◆ PASSAGE TO READ ◆
# # # # #

My recent mangling of Diego Doval's name in a print column was a harsh reminder that I neglect one tradition of print journalism at my peril. That tradition is a fact-checking mechanism called CQ. The idea is that an author, when writing the name of a person, company, or product, should CQ it to indicate that the spelling has been double-checked. (The acronym "CQ" is itself unCQ-able, since nobody owns the term or seems to know what it stands for.) Of course a copy editor shouldn't automatically trust an author's CQ. But it's one layer of a defense-in-depth strategy.
Here's a real-life example. In next week's column I mention a certain Microsoft initiative, now mothballed. I wasn't sure about "Hailstorm" versus "HailStorm", but found some examples (via Google) that convinced me to go with the former. Having double-checked in this way, I should have written "Hailstorm [CQ]," but didn't. My editor, who had a clear memory of the Hailstorm spelling, did CQ it that way. But in fact, the correct spelling -- thankfully caught at the last minute by an eagle-eyed copy editor -- appears to be "HailStorm."
HailStorm was originally described in a Microsoft whitepaper, now 404. The original press release, still online, uses both spellings. If you search Google or even Microsoft.com, you'll also find examples of both spellings. About the best that can be said, as my editor pointed out, is that spellings with the cap S are more frequent.

# # # # #

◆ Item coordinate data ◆
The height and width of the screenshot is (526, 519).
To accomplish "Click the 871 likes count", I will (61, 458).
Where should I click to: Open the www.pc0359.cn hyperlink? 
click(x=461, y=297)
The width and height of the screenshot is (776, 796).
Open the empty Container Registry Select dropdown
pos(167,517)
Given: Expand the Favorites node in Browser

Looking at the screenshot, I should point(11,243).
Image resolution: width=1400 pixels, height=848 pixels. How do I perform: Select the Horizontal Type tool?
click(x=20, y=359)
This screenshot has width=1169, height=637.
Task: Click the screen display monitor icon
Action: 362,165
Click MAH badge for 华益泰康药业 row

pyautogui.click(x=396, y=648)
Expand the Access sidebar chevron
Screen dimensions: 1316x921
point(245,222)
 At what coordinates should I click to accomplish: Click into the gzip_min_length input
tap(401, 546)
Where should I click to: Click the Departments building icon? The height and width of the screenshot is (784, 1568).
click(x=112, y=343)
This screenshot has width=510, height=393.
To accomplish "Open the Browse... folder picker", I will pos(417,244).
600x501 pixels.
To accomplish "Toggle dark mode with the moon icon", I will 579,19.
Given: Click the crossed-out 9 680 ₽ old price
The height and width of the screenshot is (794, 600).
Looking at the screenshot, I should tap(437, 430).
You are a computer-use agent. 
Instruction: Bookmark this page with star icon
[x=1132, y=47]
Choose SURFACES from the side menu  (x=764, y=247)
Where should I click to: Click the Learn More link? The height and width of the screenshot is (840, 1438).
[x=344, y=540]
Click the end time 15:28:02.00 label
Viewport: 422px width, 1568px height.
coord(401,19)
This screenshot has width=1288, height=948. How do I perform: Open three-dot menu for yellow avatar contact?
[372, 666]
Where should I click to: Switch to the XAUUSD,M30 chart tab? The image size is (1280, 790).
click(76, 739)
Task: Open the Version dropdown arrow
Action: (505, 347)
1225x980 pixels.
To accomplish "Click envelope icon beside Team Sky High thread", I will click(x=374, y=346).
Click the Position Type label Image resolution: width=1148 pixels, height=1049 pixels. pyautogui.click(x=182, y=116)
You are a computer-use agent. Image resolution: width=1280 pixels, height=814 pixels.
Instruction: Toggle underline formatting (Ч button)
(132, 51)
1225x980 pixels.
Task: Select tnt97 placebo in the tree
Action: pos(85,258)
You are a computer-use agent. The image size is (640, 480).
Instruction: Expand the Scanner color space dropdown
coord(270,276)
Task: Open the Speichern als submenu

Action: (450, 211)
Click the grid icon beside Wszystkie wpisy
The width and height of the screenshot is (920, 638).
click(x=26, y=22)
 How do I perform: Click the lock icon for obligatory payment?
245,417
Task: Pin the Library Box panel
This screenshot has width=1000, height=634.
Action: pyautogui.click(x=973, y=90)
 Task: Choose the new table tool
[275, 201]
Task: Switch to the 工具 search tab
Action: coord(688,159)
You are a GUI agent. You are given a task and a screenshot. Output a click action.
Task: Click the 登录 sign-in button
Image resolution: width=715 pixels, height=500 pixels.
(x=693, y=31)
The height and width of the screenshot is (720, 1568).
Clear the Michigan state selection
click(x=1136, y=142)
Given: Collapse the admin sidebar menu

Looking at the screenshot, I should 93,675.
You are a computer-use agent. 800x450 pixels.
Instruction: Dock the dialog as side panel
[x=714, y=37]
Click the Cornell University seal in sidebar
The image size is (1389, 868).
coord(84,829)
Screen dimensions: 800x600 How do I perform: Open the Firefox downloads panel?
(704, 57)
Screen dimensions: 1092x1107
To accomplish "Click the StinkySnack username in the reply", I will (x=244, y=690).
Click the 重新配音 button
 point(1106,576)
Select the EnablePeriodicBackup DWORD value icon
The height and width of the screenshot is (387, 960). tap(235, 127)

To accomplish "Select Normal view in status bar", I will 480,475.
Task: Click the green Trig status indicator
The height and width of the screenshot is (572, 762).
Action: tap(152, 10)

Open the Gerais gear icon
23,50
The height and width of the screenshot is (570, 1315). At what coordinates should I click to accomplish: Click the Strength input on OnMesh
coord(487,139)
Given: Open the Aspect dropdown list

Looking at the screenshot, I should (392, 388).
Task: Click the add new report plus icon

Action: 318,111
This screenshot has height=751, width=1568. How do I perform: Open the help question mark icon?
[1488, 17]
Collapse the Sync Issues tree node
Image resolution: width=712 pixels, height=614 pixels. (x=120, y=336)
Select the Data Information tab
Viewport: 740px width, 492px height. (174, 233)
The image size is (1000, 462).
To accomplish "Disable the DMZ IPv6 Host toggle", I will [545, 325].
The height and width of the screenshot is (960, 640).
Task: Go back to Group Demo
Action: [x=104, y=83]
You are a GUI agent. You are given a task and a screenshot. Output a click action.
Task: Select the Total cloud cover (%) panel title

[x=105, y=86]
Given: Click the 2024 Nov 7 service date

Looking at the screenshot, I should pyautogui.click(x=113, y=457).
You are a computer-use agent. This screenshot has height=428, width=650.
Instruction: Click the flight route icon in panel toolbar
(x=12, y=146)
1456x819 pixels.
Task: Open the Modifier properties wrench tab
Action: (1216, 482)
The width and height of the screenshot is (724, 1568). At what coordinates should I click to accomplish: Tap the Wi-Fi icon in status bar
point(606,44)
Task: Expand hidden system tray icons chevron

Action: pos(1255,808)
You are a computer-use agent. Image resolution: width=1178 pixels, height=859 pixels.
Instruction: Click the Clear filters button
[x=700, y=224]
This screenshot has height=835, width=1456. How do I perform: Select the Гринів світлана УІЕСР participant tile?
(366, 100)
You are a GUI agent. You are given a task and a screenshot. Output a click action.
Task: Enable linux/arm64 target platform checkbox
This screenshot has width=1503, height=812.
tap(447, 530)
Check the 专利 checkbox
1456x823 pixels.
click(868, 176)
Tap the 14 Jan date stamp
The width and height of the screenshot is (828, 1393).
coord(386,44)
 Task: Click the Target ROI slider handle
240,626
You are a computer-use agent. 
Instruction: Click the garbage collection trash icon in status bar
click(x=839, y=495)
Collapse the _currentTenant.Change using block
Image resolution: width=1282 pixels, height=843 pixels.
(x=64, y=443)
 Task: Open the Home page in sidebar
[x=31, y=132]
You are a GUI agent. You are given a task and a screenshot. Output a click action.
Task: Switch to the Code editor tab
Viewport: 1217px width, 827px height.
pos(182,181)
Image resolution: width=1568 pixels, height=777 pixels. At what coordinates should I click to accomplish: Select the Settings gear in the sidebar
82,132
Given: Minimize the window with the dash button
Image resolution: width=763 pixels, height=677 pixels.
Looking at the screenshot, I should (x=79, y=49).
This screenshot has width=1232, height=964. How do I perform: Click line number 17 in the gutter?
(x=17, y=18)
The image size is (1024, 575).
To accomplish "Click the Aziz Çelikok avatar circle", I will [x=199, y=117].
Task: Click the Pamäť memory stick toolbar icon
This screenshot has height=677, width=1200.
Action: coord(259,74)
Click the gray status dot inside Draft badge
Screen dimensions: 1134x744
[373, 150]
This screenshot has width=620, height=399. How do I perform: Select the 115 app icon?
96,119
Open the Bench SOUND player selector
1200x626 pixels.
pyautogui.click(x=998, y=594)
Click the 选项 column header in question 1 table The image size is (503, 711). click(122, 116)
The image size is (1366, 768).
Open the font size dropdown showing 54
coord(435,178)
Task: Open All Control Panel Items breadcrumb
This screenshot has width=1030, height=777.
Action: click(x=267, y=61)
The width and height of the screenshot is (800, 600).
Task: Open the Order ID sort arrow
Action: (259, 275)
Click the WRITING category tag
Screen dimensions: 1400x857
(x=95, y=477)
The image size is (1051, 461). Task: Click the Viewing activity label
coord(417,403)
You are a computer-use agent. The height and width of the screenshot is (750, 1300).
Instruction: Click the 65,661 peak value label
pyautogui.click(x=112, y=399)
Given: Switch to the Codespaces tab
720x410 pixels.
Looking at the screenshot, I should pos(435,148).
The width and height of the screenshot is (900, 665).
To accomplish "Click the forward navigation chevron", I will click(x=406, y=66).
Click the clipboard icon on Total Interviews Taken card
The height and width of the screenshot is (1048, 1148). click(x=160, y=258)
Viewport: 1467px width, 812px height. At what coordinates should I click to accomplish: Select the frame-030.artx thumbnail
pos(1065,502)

# # # # #

◆ REQUIRED TASKS ◆
a) Transcribe the stretch of the passage about CQ fact-checking from "Here's a real-life" through "are more frequent.".
b) In the passage about CQ fact-checking, who caught the correct spelling "HailStorm" at the last minute?
c) Carry the passage about CQ fact-checking further, beginning right after its final sentence.

◆ EXERCISE RESPONSES ◆
a)
Here's a real-life example. In next week's column I mention a certain Microsoft initiative, now mothballed. I wasn't sure about "Hailstorm" versus "HailStorm", but found some examples (via Google) that convinced me to go with the former. Having double-checked in this way, I should have written "Hailstorm [CQ]," but didn't. My editor, who had a clear memory of the Hailstorm spelling, did CQ it that way. But in fact, the correct spelling -- thankfully caught at the last minute by an eagle-eyed copy editor -- appears to be "HailStorm."
HailStorm was originally described in a Microsoft whitepaper, now 404. The original press release, still online, uses both spellings. If you search Google or even Microsoft.com, you'll also find examples of both spellings. About the best that can be said, as my editor pointed out, is that spellings with the cap S are more frequent.

b) An eagle-eyed copy editor.

c)
I've long been fascinated with the way in which Google can perpetuate misspellings. Compare, for example, the count of results for embarrass (count: 401,000) and embarass (count: 41,400). Obviously you shouldn't use Google as a dictionary, you should instead go here or here. But I'll bet a lot of people do look up "embarass" on Google, find evidence to support their misspellings, and thus perpetuate them. I've even wondered if there's a feedback loop here that will increase the ratio of incorrect to correct spellings over time.
Although you shouldn't use Google as a dictionary, note the difference between looking up the wrong and right spellings there:
|embarass||Results 1 - 100 of about 41,400 for embarass.|
|embarrass||Results 1 - 100 of about 401,000 for embarrass[definition]|
In the latter case, Google refers you to an authoritative source -- in this case, dictionary.com. Of course, CQ-able facts usually can't be found in a dictionary. The authority that governs them is the person who owns the name in question, or the company that owns the name or product. At least, that's how it ought to be. But look at what really happens:
|infoworld "john udell"||Results 1 - 100 of about 7,740|
|infoworld "jon udell||Results 1 - 100 of about 17,900|
I own the spelling of my name. InfoWorld, as my employer, has some ownership interest in that fact too. Microsoft, even though it has 404'd the HailStorm whitepaper, still owns that piece of its institutional history. Shouldn't these responsible parties control such facts about themselves?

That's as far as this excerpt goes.